An excerpt from a dataset:
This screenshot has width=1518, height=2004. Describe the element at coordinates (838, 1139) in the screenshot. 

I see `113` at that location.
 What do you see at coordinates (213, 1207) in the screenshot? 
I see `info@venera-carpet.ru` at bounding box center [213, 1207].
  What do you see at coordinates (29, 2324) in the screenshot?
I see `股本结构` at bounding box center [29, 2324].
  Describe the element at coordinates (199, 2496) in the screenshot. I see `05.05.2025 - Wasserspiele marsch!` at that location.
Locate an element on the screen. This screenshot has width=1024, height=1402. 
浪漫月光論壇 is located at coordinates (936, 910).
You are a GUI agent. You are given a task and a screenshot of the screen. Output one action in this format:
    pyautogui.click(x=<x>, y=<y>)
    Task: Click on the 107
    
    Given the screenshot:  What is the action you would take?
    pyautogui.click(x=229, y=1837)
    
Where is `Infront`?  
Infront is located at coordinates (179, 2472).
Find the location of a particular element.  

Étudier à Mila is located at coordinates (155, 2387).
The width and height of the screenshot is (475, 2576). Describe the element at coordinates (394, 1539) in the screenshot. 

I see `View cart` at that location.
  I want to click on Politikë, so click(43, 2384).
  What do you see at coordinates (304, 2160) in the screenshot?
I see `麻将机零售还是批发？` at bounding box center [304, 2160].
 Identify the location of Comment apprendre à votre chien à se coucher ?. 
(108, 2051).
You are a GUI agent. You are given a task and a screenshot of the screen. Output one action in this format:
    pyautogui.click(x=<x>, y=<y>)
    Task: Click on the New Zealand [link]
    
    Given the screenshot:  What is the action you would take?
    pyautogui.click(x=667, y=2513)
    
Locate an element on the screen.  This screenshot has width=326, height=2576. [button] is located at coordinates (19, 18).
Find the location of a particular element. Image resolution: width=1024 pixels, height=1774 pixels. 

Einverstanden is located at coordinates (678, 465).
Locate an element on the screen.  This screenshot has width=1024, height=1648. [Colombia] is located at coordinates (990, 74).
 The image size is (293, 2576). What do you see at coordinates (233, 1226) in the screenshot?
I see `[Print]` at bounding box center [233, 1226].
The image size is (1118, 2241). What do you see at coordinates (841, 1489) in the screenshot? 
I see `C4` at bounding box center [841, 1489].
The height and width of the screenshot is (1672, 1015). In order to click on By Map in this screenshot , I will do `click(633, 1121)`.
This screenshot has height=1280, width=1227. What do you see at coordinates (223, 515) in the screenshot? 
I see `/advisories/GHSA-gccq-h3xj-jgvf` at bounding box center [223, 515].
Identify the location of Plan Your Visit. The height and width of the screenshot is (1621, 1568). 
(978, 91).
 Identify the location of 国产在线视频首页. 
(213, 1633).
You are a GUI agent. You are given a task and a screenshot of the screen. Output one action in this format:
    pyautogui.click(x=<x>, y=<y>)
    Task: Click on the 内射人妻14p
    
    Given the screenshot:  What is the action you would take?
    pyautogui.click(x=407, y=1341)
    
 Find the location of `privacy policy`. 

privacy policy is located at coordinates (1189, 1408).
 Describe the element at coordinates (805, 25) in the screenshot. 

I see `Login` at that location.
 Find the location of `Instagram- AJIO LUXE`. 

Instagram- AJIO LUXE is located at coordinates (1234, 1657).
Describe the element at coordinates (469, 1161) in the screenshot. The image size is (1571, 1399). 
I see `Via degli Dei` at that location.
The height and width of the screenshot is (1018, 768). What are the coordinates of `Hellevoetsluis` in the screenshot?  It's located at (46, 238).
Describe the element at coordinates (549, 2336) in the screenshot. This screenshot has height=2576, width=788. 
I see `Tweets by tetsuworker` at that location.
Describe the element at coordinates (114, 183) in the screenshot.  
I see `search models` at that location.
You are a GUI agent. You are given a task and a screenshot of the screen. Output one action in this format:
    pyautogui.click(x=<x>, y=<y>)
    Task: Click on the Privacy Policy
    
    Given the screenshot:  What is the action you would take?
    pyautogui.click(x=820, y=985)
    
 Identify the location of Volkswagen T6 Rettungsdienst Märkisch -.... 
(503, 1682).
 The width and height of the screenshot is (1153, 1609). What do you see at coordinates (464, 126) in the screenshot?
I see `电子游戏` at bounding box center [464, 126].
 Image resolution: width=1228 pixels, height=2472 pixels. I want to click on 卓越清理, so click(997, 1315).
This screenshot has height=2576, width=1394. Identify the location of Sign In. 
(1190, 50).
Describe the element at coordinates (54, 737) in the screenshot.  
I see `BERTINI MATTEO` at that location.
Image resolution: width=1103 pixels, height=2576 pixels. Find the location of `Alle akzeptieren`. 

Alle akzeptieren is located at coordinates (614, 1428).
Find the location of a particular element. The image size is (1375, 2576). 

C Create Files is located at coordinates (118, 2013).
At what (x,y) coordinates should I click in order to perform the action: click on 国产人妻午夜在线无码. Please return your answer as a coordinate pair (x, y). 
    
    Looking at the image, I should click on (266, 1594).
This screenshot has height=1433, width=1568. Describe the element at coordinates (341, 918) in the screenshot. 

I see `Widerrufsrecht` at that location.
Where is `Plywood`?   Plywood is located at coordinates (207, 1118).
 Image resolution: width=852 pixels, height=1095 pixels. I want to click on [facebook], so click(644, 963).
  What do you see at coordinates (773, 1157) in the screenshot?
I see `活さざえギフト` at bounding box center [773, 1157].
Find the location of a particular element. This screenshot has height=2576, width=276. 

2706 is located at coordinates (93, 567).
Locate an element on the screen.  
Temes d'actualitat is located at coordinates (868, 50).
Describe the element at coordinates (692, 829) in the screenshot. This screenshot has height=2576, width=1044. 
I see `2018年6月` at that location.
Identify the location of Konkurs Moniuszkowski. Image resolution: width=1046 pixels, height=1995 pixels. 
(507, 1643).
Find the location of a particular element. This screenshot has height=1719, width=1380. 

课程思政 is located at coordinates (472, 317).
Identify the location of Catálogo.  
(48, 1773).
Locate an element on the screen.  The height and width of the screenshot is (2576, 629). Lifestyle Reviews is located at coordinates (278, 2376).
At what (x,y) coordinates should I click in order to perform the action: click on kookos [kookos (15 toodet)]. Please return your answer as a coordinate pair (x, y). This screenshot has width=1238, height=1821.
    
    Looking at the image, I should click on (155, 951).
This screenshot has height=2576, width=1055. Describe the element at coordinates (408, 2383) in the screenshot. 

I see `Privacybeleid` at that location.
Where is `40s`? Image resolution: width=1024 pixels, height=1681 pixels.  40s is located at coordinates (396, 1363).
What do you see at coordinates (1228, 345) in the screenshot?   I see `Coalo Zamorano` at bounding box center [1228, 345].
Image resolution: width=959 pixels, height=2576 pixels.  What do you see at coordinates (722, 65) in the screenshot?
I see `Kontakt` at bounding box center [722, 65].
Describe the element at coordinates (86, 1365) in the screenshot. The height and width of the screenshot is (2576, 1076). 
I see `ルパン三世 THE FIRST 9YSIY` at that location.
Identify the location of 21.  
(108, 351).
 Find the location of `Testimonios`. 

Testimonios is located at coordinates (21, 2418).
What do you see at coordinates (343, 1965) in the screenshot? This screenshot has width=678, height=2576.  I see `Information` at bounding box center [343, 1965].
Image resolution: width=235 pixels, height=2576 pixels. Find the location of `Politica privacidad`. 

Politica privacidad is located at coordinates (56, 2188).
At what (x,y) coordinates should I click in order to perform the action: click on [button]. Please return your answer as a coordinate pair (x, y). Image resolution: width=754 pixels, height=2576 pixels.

> _AIM OF THE EXERCISE_: Transcribe the records without alteration, beginning with the line that contains "What do you see at coordinates (213, 1207)" and continuing through the line that contains "浪漫月光論壇 is located at coordinates (936, 910).".

> _FULL ANSWER_:
 What do you see at coordinates (213, 1207) in the screenshot? 
I see `info@venera-carpet.ru` at bounding box center [213, 1207].
  What do you see at coordinates (29, 2324) in the screenshot?
I see `股本结构` at bounding box center [29, 2324].
  Describe the element at coordinates (199, 2496) in the screenshot. I see `05.05.2025 - Wasserspiele marsch!` at that location.
Locate an element on the screen. This screenshot has width=1024, height=1402. 
浪漫月光論壇 is located at coordinates (936, 910).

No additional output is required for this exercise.